Optimizing for Multilingual Content – Version 2.0 a Google Language Update
rel="alternate" hreflang="x" annotations in sitemaps

In December, Google announced a markup for multilingual content with the purpose of helping multilingual/multi-regional web sites better serve the correct language and/or regional URL for users worldwide. The rel=”alternate” hreflang=”x” in the HTML of each page (or HTTP header for non-HTML files) allows webmasters to define a cluster of equivalent pages targeting different languages and locations.

Then on May 24, Google announced its support of the rel=”alternate” hreflang=”x” annotations in sitemaps.

Note: For full details about the markup for multilingual content, check out our point-of-view on Google’s Markup for Multilingual Content: rel=”alternate” hreflang=”x”.

Until now, the only way webmasters were using the rel=”alternate” hreflang=”x” annotations was as an HTML element (or as an HTTP header for non-HTML files) where they would specify the language, the country (optional, although we advise to use it), and the appropriate URL for each specific region using the following structure:

<link rel=alternate hreflang=a-different-language href=http://url-of-the-different-language-page />

Based on webmaster feedback and other considerations, Google expanded its support to allow webmasters to submit the rel=”alternate” hreflang=”x” annotations in sitemaps.

How-to:
Imagine you own the following pages:
http://www.example.com/pageA/ – targeting English speakers
http://ca.example.com/pageA/ – targeting English speakers in Canada
http://mx.example.com/pageA/ – targeting Spanish speakers in Mexico

    In the same way webmasters need to specify the language, country and URL when using rel=”alternate” hreflang=”x” annotations as an HTML element, similarly, they will still be required to specify these attributes when submitting the annotations in sitemaps. As a result, your sitemap may look similar to the snippet below. By specifying these attributes, Google will be better equipped to consolidate signals for all pages, thus rendering a more consistent and relevant URL in each Google country top level domain. Consequently, this can potentially increase conversion, reduce bounce rates, and improve the overall user experience.
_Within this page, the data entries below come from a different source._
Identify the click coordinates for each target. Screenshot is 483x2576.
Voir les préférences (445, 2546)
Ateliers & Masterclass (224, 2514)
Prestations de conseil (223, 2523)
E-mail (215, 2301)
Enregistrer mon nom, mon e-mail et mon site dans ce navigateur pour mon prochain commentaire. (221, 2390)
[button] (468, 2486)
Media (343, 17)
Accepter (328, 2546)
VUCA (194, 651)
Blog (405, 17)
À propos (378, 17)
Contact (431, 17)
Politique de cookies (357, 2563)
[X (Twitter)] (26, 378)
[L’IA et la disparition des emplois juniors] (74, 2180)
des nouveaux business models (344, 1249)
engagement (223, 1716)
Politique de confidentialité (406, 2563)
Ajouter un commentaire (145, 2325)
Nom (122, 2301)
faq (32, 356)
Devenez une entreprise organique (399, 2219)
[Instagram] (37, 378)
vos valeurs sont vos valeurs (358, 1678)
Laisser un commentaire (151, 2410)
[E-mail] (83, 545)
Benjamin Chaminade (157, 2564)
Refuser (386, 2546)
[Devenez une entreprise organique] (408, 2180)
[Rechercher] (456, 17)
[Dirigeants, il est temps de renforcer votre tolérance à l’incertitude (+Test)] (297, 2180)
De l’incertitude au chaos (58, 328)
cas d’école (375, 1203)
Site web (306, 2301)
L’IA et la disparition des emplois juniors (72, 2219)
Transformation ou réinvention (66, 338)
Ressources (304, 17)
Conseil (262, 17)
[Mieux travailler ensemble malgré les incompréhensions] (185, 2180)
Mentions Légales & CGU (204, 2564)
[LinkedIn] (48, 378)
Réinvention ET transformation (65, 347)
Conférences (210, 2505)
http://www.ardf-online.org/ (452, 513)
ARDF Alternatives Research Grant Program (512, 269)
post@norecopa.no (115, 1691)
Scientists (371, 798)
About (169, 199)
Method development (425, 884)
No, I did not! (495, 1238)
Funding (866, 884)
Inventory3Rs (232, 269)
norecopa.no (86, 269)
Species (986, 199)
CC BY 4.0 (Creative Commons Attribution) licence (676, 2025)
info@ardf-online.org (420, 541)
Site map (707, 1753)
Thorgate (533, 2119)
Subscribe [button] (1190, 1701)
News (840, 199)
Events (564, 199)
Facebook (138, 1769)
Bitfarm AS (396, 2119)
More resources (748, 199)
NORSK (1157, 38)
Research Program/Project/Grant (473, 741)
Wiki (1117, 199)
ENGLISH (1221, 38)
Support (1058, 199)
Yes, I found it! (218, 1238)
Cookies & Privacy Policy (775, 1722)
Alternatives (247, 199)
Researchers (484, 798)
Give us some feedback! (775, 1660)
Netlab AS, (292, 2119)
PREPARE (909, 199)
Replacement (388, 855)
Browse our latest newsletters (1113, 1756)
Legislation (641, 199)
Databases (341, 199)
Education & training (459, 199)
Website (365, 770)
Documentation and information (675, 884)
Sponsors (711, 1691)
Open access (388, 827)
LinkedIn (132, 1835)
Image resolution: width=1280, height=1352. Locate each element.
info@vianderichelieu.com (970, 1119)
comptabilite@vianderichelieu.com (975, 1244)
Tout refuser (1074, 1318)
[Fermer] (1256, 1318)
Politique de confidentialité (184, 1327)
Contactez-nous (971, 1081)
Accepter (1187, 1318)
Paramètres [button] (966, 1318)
    <?xml version=”1.0″ encoding=”UTF-8″?>

    <urlset xmlns=”http://www.sitemaps.org/schemas/sitemap/0.9″

    xmlns:xhtml=”http://www.w3.org/1999/xhtml”>

    <url>

    <loc> http://www.example.com/pageA/</loc>

    <xhtml:link

    rel=”alternate”

    hreflang=”en-ca”

    href=”http://ca.example.com/pageA/”

    />

    <xhtml:link

    rel=”alternate”

    hreflang=”es-mx”

    href=”http://mx.example.com/pageA/”

    />

    <xhtml:link

    rel=”alternate”

    hreflang=”en”

    href=”http://www.example.com/pageA/”

    />

    </url>

    <url>

    <loc>http://mx.example.com/pageA/</loc>

    <xhtml:link

    rel=”alternate”

    hreflang=”en-ca”

    href=”http://ca.example.com/pageA/”

    />

    <xhtml:link

    rel=”alternate”

    hreflang=”en”

    href=”http://www.example.com/pageA/”

    />

    <xhtml:link

    rel=”alternate”

    hreflang=”es-mx”

    href=”http://mx.example.com/pageA/”

    />

    </url>

    <url>

    <loc>http://ca.example.com/pageA/</loc>

    <xhtml:link

    rel=”alternate”

    hreflang=”en”

    href=”http://www.example.com/pageA/”

    />

    <xhtml:link

    rel=”alternate”

    hreflang=”es-mx”

    href=”http://mx.example.com/pageA/”

    />

    <xhtml:link

    rel=”alternate”

    hreflang=”en-ca”

    href=”http://ca.example.com/pageA/”

    />

    </url>

    </urlset>

    Note: When using this approach, you must specify the xhtml namespace as shown above (third line of code) and define a separate cluster of equivalent URLs per each individual URL (including itself).

    In conclusion, we have identified several reasons why it is more advantageous to submit rel=”alternate” hreflang=”x” annotations in sitemaps, as opposed to incorporating them as an HTML element. The primary advantage appears to be that by choosing to relocate this information from the HTML file to the sitemap, the HTML file remains smaller – positively impacting page load time, which champions the user experience and the overarching SEO campaign. Another reason we see value in using the sitemap for submissions can simply be attributed to ease-of-use. The implementation using sitemaps will most likely be far less complex; who wouldn’t rather update a single sitemap file as opposed to each individual HTML page?

    This technique is representative of one more undertone used to aid Google in rendering the most relevant results. Google aggregates all signals and ultimately renders the most relevant pages based on the user’s location and language. That said, we don’t recommend using this method on a standalone basis.  Rather, it should be one of the elements incorporated into all international SEO campaigns, especially since Bing has yet to adopt this approach.